*Required action*
In the records below, the line containing "Về chúng tôi (716, 1728)" is the first to keep. Retype it and all later lines exactly, through the end.

*Dataset records*
######

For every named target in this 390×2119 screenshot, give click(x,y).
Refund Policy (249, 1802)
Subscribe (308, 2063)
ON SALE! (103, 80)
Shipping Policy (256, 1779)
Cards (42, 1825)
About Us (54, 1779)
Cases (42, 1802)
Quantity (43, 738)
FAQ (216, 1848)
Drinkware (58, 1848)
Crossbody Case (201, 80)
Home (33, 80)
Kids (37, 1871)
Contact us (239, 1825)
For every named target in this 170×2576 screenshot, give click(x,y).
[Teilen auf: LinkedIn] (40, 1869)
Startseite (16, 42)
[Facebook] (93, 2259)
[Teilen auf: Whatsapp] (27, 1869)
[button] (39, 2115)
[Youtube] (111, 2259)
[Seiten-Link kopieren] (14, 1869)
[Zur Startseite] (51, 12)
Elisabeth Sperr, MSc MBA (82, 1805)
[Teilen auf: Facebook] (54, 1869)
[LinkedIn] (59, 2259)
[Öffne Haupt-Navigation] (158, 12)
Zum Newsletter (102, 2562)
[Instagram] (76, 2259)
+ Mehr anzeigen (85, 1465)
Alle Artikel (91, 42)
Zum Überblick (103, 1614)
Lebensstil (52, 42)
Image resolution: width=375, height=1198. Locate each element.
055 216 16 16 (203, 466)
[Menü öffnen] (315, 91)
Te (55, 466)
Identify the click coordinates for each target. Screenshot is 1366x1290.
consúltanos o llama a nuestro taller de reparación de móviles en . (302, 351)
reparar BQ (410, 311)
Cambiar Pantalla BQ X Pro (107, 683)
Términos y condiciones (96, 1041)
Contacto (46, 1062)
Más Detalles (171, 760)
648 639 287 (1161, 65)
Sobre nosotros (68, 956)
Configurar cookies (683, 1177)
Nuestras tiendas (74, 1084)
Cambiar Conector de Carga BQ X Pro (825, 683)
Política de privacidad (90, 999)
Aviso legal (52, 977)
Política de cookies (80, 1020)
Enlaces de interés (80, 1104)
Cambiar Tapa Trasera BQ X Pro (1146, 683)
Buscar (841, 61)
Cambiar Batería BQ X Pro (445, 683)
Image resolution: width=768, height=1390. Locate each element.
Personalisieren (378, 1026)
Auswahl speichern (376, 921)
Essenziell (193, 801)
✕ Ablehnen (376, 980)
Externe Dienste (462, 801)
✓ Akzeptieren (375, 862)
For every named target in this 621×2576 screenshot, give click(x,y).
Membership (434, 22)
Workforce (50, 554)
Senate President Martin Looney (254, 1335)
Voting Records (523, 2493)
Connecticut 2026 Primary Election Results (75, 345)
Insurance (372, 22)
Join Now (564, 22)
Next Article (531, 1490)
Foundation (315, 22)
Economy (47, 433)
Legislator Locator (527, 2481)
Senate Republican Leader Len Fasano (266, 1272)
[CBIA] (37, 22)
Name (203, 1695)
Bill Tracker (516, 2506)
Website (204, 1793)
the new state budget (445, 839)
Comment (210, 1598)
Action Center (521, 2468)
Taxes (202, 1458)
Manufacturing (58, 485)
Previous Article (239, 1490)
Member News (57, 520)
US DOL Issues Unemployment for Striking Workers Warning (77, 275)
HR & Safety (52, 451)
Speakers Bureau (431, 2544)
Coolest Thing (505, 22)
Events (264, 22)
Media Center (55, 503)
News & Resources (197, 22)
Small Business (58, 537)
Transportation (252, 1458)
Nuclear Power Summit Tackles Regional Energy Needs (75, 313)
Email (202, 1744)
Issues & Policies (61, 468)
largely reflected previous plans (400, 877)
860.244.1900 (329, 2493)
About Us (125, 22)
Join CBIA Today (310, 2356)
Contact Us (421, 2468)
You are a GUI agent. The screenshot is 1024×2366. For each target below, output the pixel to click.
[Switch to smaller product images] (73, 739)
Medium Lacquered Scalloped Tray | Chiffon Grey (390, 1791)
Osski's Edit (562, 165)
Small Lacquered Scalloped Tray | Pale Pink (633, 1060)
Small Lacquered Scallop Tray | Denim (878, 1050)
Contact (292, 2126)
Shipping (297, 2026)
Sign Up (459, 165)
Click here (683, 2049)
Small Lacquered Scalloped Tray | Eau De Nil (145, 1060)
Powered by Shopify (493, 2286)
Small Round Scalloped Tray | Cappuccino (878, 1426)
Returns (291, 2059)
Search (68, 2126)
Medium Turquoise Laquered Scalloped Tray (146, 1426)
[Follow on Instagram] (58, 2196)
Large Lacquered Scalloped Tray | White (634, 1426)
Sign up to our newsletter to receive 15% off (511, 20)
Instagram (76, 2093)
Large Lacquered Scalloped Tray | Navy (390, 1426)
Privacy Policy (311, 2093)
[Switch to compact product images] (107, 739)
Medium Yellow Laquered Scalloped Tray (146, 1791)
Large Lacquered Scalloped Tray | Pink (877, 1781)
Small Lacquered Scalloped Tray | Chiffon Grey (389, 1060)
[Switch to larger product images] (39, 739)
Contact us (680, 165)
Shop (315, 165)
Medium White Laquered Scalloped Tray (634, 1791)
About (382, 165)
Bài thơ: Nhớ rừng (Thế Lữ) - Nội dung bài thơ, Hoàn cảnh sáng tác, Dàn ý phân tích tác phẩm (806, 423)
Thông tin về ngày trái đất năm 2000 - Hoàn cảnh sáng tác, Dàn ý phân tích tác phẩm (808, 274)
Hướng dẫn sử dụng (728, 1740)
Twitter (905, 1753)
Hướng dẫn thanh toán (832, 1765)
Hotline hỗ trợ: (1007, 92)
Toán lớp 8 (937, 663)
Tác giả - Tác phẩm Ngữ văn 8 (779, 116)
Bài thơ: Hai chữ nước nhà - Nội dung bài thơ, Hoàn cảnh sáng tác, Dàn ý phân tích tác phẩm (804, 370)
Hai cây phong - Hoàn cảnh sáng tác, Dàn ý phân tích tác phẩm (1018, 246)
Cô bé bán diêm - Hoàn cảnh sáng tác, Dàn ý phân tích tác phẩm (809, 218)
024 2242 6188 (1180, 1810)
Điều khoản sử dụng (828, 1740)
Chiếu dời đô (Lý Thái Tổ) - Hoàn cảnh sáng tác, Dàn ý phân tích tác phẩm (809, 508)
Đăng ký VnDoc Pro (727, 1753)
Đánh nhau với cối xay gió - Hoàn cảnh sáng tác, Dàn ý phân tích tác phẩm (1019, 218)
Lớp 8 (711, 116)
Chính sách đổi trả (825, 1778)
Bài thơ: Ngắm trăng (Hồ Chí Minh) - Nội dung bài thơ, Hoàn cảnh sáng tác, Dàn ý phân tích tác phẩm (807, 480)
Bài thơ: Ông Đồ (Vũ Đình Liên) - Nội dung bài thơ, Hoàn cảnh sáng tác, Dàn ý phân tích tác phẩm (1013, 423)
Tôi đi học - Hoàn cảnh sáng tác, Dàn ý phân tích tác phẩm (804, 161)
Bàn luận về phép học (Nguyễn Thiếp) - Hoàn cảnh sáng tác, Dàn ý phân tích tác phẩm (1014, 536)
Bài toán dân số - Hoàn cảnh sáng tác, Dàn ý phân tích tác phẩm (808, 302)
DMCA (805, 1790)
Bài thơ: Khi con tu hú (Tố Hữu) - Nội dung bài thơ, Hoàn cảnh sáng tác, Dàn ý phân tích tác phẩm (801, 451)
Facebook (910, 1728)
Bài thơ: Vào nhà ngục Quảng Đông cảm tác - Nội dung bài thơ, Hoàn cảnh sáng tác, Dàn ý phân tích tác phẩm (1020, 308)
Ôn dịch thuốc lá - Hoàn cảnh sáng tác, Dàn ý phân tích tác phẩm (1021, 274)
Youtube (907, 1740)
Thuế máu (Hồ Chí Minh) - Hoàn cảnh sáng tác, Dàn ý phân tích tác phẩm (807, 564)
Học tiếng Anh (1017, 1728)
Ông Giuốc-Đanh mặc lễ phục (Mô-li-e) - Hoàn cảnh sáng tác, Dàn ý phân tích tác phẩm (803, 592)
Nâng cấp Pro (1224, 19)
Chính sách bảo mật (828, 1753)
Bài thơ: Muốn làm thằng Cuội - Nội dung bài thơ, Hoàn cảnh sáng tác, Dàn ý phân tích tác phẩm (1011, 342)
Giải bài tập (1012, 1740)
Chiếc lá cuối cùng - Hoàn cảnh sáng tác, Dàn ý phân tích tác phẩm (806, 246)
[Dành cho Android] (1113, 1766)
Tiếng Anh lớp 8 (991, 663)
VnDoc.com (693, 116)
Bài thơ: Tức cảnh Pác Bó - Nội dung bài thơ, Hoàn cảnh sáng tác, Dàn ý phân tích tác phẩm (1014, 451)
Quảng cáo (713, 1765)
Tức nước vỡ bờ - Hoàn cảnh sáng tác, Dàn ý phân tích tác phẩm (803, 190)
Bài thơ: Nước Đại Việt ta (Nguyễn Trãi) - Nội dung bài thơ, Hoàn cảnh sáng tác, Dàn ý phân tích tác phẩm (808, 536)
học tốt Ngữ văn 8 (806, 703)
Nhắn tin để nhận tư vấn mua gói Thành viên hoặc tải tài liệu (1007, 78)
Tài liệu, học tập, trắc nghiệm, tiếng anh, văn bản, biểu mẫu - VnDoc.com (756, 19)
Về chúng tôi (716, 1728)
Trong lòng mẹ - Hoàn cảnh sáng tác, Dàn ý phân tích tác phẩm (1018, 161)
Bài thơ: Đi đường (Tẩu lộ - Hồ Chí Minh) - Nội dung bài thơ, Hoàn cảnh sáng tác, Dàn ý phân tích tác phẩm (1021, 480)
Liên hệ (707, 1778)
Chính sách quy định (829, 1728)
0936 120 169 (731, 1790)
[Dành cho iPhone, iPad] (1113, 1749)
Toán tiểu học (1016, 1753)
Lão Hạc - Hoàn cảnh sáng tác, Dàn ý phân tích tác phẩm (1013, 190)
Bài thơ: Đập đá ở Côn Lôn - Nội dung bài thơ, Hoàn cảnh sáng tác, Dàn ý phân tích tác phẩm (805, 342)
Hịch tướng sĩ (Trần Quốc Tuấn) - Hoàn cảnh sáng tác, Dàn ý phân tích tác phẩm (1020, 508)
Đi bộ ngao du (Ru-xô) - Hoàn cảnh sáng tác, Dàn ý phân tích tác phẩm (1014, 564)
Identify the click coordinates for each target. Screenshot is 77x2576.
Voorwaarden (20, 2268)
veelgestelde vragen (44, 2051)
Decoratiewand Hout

######

*Task solution*
Về chúng tôi (716, 1728)
Trong lòng mẹ - Hoàn cảnh sáng tác, Dàn ý phân tích tác phẩm (1018, 161)
Bài thơ: Đi đường (Tẩu lộ - Hồ Chí Minh) - Nội dung bài thơ, Hoàn cảnh sáng tác, Dàn ý phân tích tác phẩm (1021, 480)
Liên hệ (707, 1778)
Chính sách quy định (829, 1728)
0936 120 169 (731, 1790)
[Dành cho iPhone, iPad] (1113, 1749)
Toán tiểu học (1016, 1753)
Lão Hạc - Hoàn cảnh sáng tác, Dàn ý phân tích tác phẩm (1013, 190)
Bài thơ: Đập đá ở Côn Lôn - Nội dung bài thơ, Hoàn cảnh sáng tác, Dàn ý phân tích tác phẩm (805, 342)
Hịch tướng sĩ (Trần Quốc Tuấn) - Hoàn cảnh sáng tác, Dàn ý phân tích tác phẩm (1020, 508)
Đi bộ ngao du (Ru-xô) - Hoàn cảnh sáng tác, Dàn ý phân tích tác phẩm (1014, 564)
Identify the click coordinates for each target. Screenshot is 77x2576.
Voorwaarden (20, 2268)
veelgestelde vragen (44, 2051)
Decoratiewand Hout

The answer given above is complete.